#### Task inputs ####

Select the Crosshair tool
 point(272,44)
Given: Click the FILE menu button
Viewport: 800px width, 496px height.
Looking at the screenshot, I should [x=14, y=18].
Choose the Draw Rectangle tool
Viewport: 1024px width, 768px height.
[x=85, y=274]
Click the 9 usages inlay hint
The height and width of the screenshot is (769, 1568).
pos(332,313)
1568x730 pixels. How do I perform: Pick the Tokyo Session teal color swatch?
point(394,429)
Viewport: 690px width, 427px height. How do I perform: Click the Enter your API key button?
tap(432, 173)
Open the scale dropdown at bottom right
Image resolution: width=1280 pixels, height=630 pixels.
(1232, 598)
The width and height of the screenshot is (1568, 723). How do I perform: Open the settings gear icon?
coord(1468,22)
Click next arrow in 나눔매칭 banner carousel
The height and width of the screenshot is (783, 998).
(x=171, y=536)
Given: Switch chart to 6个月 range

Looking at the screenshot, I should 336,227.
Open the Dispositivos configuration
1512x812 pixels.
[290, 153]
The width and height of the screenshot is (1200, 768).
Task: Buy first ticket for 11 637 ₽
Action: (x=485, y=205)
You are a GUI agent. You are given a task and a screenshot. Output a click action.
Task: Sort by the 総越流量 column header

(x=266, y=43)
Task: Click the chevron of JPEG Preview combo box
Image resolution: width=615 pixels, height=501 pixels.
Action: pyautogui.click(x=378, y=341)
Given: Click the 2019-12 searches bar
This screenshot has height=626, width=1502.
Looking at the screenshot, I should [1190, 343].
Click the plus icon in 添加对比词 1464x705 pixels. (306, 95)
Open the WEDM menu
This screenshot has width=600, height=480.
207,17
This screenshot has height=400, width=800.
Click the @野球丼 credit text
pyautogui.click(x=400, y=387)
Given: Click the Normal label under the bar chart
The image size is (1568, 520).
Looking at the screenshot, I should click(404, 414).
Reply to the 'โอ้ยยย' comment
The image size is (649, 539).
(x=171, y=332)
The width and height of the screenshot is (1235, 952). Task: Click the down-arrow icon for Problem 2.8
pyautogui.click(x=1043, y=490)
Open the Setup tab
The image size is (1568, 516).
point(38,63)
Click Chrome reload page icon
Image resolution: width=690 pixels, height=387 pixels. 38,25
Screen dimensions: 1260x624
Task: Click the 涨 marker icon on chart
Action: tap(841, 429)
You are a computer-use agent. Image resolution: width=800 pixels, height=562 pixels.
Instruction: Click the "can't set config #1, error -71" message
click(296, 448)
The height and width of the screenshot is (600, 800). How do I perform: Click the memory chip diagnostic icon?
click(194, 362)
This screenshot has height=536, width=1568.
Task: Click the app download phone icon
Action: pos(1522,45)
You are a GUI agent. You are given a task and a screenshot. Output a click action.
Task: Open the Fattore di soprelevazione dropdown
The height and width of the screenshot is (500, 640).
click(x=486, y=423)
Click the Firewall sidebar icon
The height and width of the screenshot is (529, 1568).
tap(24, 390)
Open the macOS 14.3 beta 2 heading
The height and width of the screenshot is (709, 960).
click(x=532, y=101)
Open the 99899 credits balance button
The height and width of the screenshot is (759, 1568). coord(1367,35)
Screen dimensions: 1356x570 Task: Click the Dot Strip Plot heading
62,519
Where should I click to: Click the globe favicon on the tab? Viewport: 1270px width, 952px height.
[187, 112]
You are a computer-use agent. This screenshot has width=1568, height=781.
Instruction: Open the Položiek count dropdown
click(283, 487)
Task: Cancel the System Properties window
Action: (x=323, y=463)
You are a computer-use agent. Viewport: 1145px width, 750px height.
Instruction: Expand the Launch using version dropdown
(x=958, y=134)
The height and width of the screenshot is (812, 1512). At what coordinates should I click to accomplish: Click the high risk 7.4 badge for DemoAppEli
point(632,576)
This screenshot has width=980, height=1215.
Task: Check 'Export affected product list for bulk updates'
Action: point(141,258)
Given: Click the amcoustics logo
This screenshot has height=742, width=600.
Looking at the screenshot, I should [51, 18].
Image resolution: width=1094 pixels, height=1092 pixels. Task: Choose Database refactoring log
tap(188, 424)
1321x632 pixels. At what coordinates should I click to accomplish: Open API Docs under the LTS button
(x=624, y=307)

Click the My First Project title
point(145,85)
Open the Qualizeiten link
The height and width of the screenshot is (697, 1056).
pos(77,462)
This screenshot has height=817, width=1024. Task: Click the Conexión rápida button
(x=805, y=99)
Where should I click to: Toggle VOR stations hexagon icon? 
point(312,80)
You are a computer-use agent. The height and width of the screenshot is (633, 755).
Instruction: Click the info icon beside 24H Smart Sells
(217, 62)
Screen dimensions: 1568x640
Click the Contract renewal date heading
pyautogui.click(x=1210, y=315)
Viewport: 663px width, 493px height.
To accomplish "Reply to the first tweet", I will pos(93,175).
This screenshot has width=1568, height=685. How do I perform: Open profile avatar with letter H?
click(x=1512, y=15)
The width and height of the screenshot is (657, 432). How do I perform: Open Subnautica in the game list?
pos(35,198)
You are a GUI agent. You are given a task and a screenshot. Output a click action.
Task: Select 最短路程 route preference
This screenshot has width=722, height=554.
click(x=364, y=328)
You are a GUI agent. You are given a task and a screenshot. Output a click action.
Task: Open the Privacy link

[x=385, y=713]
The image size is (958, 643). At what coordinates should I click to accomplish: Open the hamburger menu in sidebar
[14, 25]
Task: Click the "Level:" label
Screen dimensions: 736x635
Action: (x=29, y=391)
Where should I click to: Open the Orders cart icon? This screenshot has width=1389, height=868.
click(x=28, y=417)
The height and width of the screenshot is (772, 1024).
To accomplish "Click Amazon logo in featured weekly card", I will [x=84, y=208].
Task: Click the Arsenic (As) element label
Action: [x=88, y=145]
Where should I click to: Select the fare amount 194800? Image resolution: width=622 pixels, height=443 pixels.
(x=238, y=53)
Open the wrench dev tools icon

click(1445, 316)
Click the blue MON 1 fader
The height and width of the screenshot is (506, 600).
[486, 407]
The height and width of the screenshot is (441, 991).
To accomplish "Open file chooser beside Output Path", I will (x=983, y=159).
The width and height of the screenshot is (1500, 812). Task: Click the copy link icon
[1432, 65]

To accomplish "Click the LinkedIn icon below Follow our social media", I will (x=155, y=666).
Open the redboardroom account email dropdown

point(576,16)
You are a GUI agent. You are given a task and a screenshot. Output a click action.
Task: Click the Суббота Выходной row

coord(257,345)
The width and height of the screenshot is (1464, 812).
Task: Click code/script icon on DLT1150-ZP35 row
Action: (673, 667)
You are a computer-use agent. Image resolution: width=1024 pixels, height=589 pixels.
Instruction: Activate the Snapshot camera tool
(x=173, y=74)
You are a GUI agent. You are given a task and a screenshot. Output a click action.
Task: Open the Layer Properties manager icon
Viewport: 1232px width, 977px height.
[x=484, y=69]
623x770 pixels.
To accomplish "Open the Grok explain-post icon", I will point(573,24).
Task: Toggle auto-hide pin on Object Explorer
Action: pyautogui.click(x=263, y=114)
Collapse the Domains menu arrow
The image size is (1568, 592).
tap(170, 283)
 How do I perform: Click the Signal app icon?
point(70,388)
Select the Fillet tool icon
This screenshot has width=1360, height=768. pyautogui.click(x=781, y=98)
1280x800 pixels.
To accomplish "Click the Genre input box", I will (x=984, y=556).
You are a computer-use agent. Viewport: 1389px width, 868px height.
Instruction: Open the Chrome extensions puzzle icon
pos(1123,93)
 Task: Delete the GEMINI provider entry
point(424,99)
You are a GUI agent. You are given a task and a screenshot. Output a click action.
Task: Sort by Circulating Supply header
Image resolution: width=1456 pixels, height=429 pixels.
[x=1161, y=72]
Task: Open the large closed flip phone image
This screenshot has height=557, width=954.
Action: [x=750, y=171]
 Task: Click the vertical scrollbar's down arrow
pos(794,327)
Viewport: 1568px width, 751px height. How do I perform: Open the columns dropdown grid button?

####

» Work to do:
Can you duplicate the data above word for word, beginning at the line that contains "Click the My First Project title" and ending after the line that contains "[x=385, y=713]"?

» Response to this task:
Click the My First Project title
point(145,85)
Open the Qualizeiten link
The height and width of the screenshot is (697, 1056).
pos(77,462)
This screenshot has height=817, width=1024. Task: Click the Conexión rápida button
(x=805, y=99)
Where should I click to: Toggle VOR stations hexagon icon? 
point(312,80)
You are a computer-use agent. The height and width of the screenshot is (633, 755).
Instruction: Click the info icon beside 24H Smart Sells
(217, 62)
Screen dimensions: 1568x640
Click the Contract renewal date heading
pyautogui.click(x=1210, y=315)
Viewport: 663px width, 493px height.
To accomplish "Reply to the first tweet", I will pos(93,175).
This screenshot has width=1568, height=685. How do I perform: Open profile avatar with letter H?
click(x=1512, y=15)
The width and height of the screenshot is (657, 432). How do I perform: Open Subnautica in the game list?
pos(35,198)
You are a GUI agent. You are given a task and a screenshot. Output a click action.
Task: Select 最短路程 route preference
This screenshot has width=722, height=554.
click(x=364, y=328)
You are a GUI agent. You are given a task and a screenshot. Output a click action.
Task: Open the Privacy link

[x=385, y=713]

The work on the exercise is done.